Un vidéo enregistré dans les premières minutes suivant les tremblements de terre qui ont dévasté La Guaira le 24 juin 2026 est devenu viral sur X comme l'un des témoignages les plus poignants de la catastrophe : il montre une personne parcourant son domicile complètement détruit par les décombres, criant de désespoir, jusqu'à réussir à sortir dans la rue.
Les images, publiées par la internaute Lucy, enregistrent le chaos en temps réel. La personne montre pièce par pièce les dégâts dans son foyer tout en lançant des cris de détresse et en avertissant que les structures menacent de s'effondrer.
«Au secours frère, regarde comment la maison est devenue», dit l'auteur de la vidéo. «Je ne peux pas descendre. Je ne peux pas descendre, bon sang. Aidez-moi, aidez-moi».
À un moment du parcours, la personne s'exclame avec urgence : « Cela peut s'effondrer. Cela peut s'effondrer », tandis qu'elle essaie de trouver une issue parmi les décombres accumulés.
La vidéo enregistre également le moment où l'auteur confirme ce que beaucoup craignaient : « Plus d'une personne morte. Plus d'une personne est restée piégée. Seigneur, pourquoi ces choses arrivent-elles, seigneur ? ».
Lorsque la personne parvient enfin à sortir à l'extérieur, la dévastation dans les rues de La Guaira est totale. Elle révèle alors qu'elle est blessée : « Je saigne. Je saigne. J'ai la tête éclatée, tout ».
Parmi les moments les plus déchirants de la vidéo, on entend l'auteur demander anxieusement à propos de sa mère et d'une personne nommée Marvin : « Ma maman est-elle là ? Ma maman est-elle là ? Marvin, ta maman est-elle là ? Ta maman est là en bas ».
La vidéo a été marquée comme contenu sensible sur X, ce qui nécessite une vérification de l'âge pour y accéder.
Les deux séismes, de magnitude 7,2 et 7,5, ont secoué le Venezuela avec à peine 39 secondes d'intervalle, avec un épicentre près de Morón, dans l'État de Yaracuy.
Le Service géologique des États-Unis (USGS) les a classés parmi les plus puissants enregistrés dans le pays depuis 1900 et a émis une alerte rouge, estimant à 42 % la probabilité que le nombre final de victimes puisse se situer entre 10 000 et 100 000 personnes.
La Guaira a été la zone la plus frappée : 250 bâtiments se sont effondrés, l'Hôpital José María Vargas a été détruit et l'Aéroport International de Maiquetía a été fermé en raison de graves dégâts. La NASA a estimé qu'entre 59 000 et 63 000 constructions ont été endommagées ou détruites dans toute la région touchée.
Le bilan officiel des décès s'élevait ce mercredi à 2,295 personnes, avec 11,267 blessés et 12,841 sinistrés, selon le gouvernement vénézuélien. L'ONU a estimé à plus de 50,000 disparus et à 6,76 millions de personnes affectées.

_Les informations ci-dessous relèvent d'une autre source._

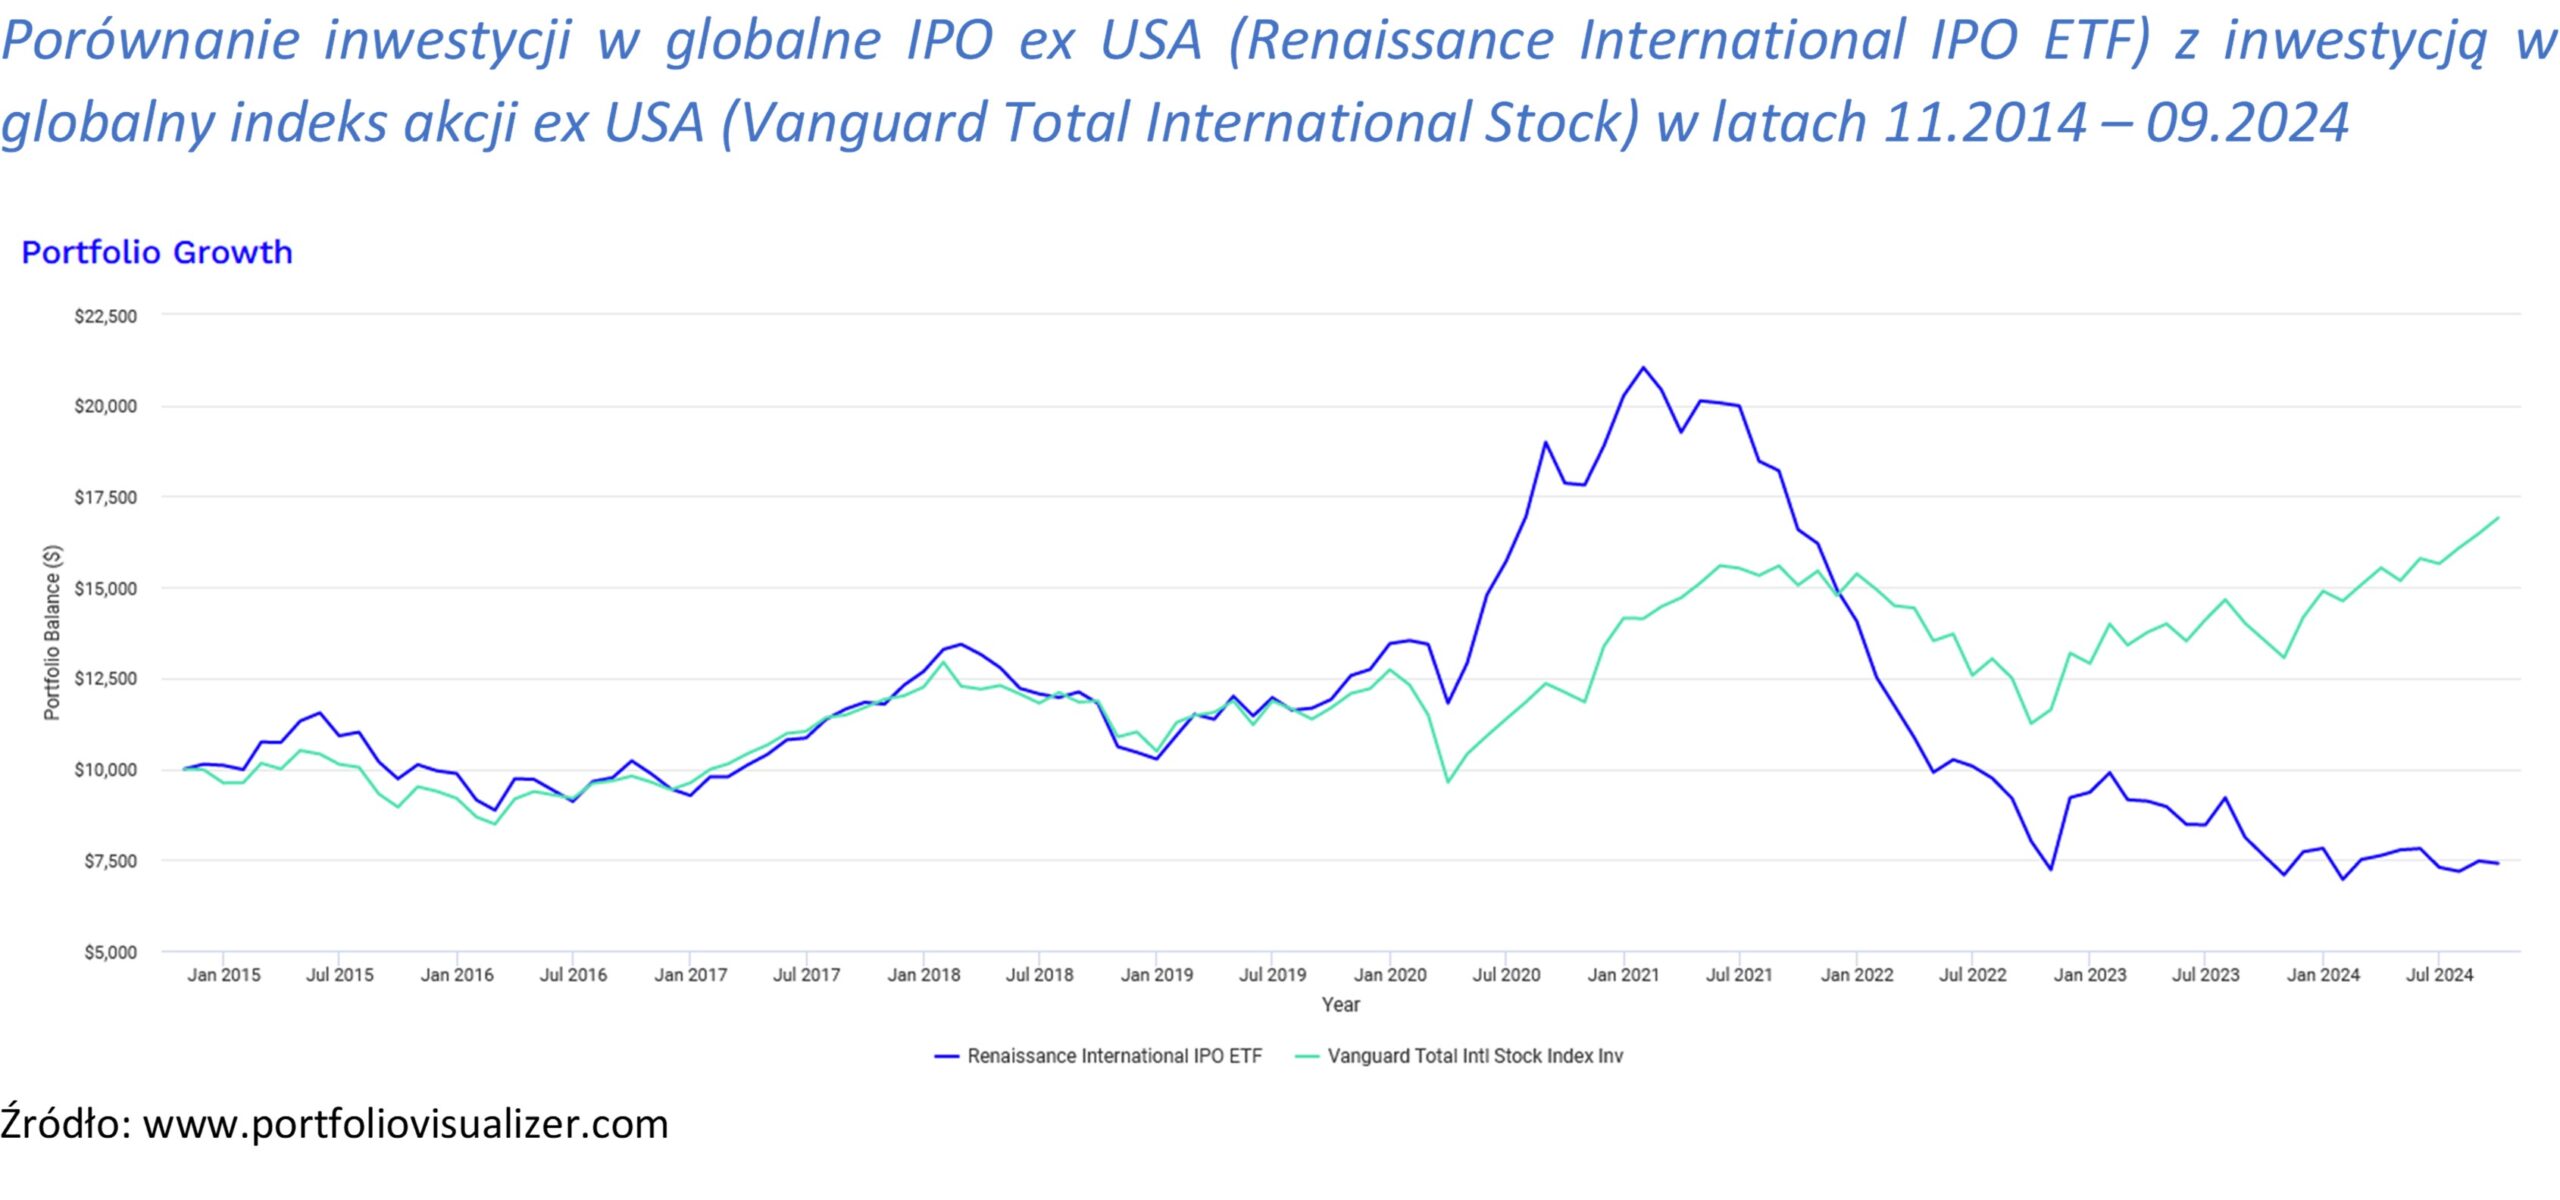This screenshot has width=2560, height=1200.
Task: Click the Portfolio Growth chart title
Action: coord(157,252)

La réponse du régime de Nicolás Maduro a également suscité des critiques. Un volontaire est devenu viral en confrontant des membres de la Garde nationale bolivienne avec une phrase qui résumait l'indignation populaire : « Ici, il y a plus de fusils que de pelles », réclamant le manque d'outils de secours face au déploiement militaire.
Depuis les séismes principaux, plus de 500 répliques ont été enregistrées. Ce mercredi, une réplique de magnitude 4.6 a de nouveau secoué la zone, étant la plus forte depuis les tremblements de terre initiaux, dans une région où des milliers de familles cherchent encore leurs disparus parmi les décombres.